▶ Jobs
a) Rewrite the passage of the NBA draft article between "6. Killian Hayes" and "still be impactful.", inclusive, replacing "defender" with "stopper".
b) Please carry the 2020 NBA Draft article forward from its final sentence.

===== Page text =====

Busting Brackets

2020 NBA Draft: Tyrese Maxey, Kira Lewis big rising in latest Big Board

AUBURN, ALABAMA - FEBRUARY 12: Isaac Okoro #23 of the Auburn Tigers reacts in the first half against the Alabama Crimson Tide at Auburn Arena on February 12, 2020 in Auburn, Alabama. (Photo by Kevin C. Cox/Getty Images)
AUBURN, ALABAMA - FEBRUARY 12: Isaac Okoro #23 of the Auburn Tigers reacts in the first half against the Alabama Crimson Tide at Auburn Arena on February 12, 2020 in Auburn, Alabama. (Photo by Kevin C. Cox/Getty Images) /
2 of 7
LEXINGTON, KENTUCKY – NOVEMBER 08: Tyrese Maxey #3 of the Kentucky Wildcats (Photo by Andy Lyons/Getty Images)
LEXINGTON, KENTUCKY – NOVEMBER 08: Tyrese Maxey #3 of the Kentucky Wildcats (Photo by Andy Lyons/Getty Images) /

6. Killian Hayes – Ratiopharm Ulm – 6’5, 216 lbs – July 2001

Draft twitter pundits and writers are very high on Hayes, having him as high as one or two. He’s shown tons of growth for Ulm over the past season. He’s a legitimate lead guard, with good vision and creation ability. Hayes did not have great shooting numbers, but the indicators were there. He’s got great touch around the rim and a high free throw percentage. Hayes is a good finisher at the rim, albeit being very left-hand dominant.  On the defensive end is where Hayes may be best. He’s an impactful defender on and off the ball, harassing opposing players. He is brilliant at the point of attack and is very smart in passing lanes. Hayes is a good enough defender, where if he doesn’t reach his offensive ceiling he can still be impactful.

Hayes showed the ability to make plays for himself and his teammates and could profile as one of the better lead guards in this class. If he can shoot consistently too, a bet I am willing to make, then there’s no stopping Hayes from being a very good NBA player.

7. Devin Vassell – Florida State –  6’7, 180 lbs – August 2000

Vassell is another player who saw his stock rise considerably over the last calendar year. After playing a reserve role as a freshman, Vassell took on a much larger portion of Florida State’s dynamic and excelled. Vassel led the highly ranked Seminoles in scoring and rebounds while shooting 41.5 percent from three and recording 2.9 stocks (steals + blocks). His fit at the NBA level is easy to picture. His length on the defensive end (a 6’10 wingspan) and his shooting stroke make him a three-and-D wing,

Vassell is arguably the best team defender in the class. He uses his length and IQ to disrupt plays. On the ball he’s like not going to be a lockdown defender but he should be a positive. Offensively, his shooting should translate right away but he needs to improve as a finisher. He was only in the 48th percentile around the rim. Adding strength to his wiry frame should help prevent him from getting pushed off of his spot and absorbing contact near the hoop. Vassell is another player who fits under the umbrella of a high-quality role player. Given his lack of shot creation and burst, it’s hard to envision him as a future All-Star. But in the modern NBA, three-and-D wings are prioritized and Vassell can fit that mold from day one.

===== Available data =====

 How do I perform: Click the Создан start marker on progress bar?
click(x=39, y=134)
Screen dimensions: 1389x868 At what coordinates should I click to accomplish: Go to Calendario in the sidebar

=====

▶ Responses
a)
6. Killian Hayes – Ratiopharm Ulm – 6’5, 216 lbs – July 2001

Draft twitter pundits and writers are very high on Hayes, having him as high as one or two. He’s shown tons of growth for Ulm over the past season. He’s a legitimate lead guard, with good vision and creation ability. Hayes did not have great shooting numbers, but the indicators were there. He’s got great touch around the rim and a high free throw percentage. Hayes is a good finisher at the rim, albeit being very left-hand dominant.  On the defensive end is where Hayes may be best. He’s an impactful stopper on and off the ball, harassing opposing players. He is brilliant at the point of attack and is very smart in passing lanes. Hayes is a good enough stopper, where if he doesn’t reach his offensive ceiling he can still be impactful.

b)
8. Tyrese Maxey – Kentucky – 6’3, 198 lbs – November 2000

Maxey established himself early as one of the best guards in the class with a 26-point showing against then No. 1 Michigan State, and a 27 point game against Louisville. But Maxey seemed to tail off in conference play, shooting 43.7% from the field and a lowly 28.8% from three. Watching those performances again, Maxey showed all the scoring tools of an NBA guard. He is crafty coming off of screens and applying pressure on the defense in the paint. Maxey finished in the 86th percentile as a pick-and-roll ball-handler. He also excelled in transition.

Maxey showed flashes of being a plus finisher around the rim with either hand, he just lacked consistency. Offensively, he struggled from three all season but his 83.3 free throw % is encouraging. Maxey has a bit of a low release but I believe he will become a more consistent three-point shooter. His junior season, he was one of the leading scorers in the Nike EYBL and shot the ball extremely well there. Defensively, Maxey worked hard and used his 6’8 wingspan to help deter opponents. Playing alongside Ashton Hagans, he rarely guarded the opposing team’s best player but the tools are there for Maxey to be a passable NBA defender.

Maxey profiles as a combo guard and not a true point guard, due to a lack of burst, passing ability and handle. But in today’s NBA with teams playing multi-guard lineups, Maxey’s pure scoring ability can make him a valuable contributor.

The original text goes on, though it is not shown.